=== Data records ===

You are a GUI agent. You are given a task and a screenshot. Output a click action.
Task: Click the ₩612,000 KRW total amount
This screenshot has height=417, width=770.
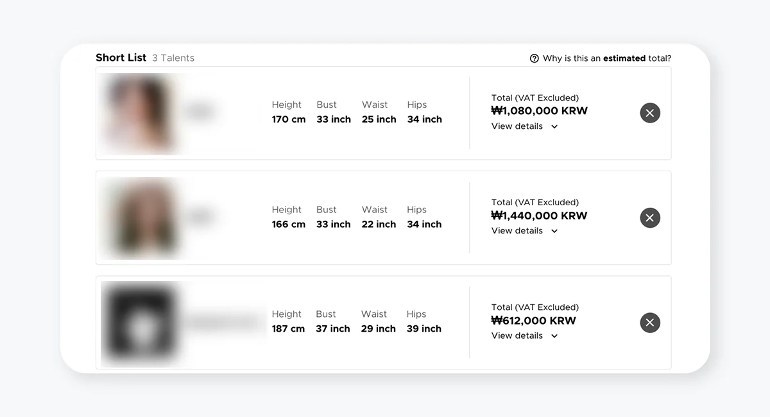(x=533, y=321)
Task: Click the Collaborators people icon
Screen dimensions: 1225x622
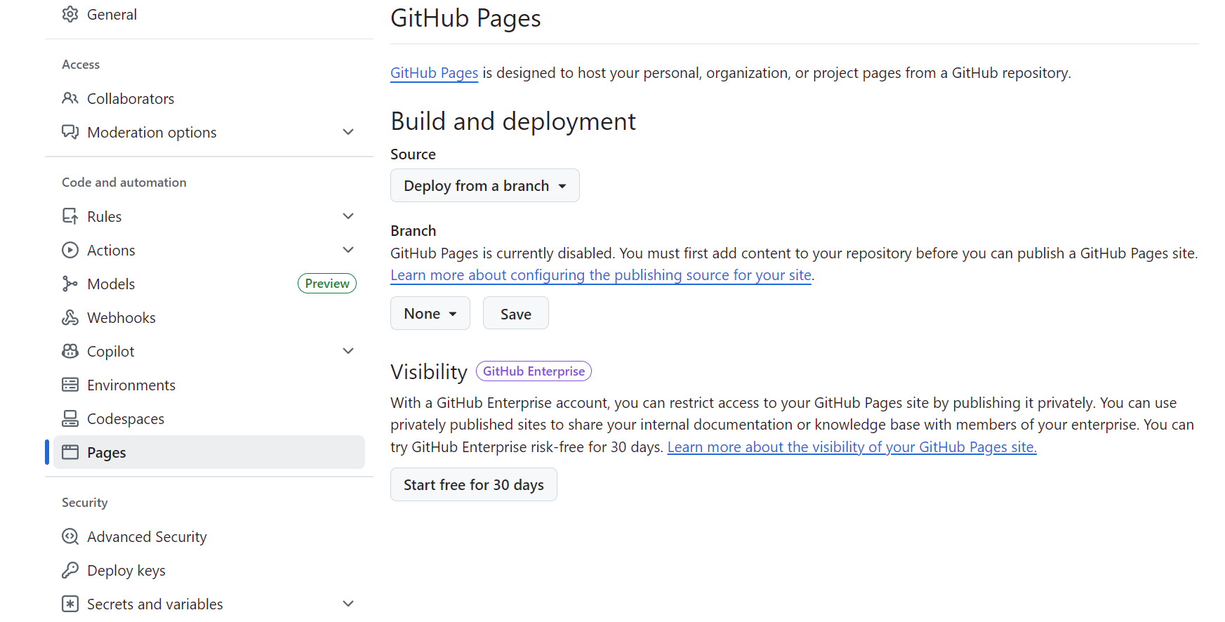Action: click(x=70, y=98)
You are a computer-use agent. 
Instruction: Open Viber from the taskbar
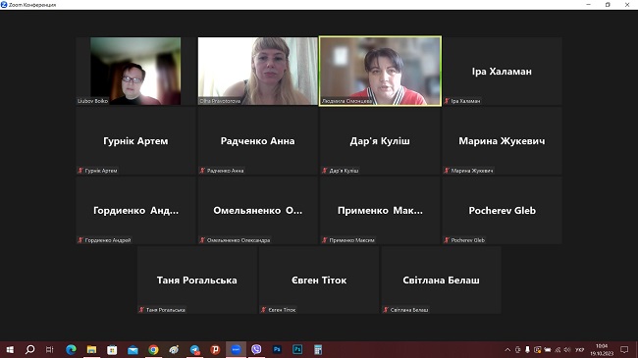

===

Problem requirements: Give every line above again exactly, with no pictures.

Expected answer:
You are a GUI agent. You are given a task and a screenshot. Output a click action.
Task: Click the ₩612,000 KRW total amount
This screenshot has height=417, width=770.
(x=533, y=321)
Task: Click the Collaborators people icon
Screen dimensions: 1225x622
Action: click(x=70, y=98)
You are a computer-use agent. 
Instruction: Open Viber from the taskbar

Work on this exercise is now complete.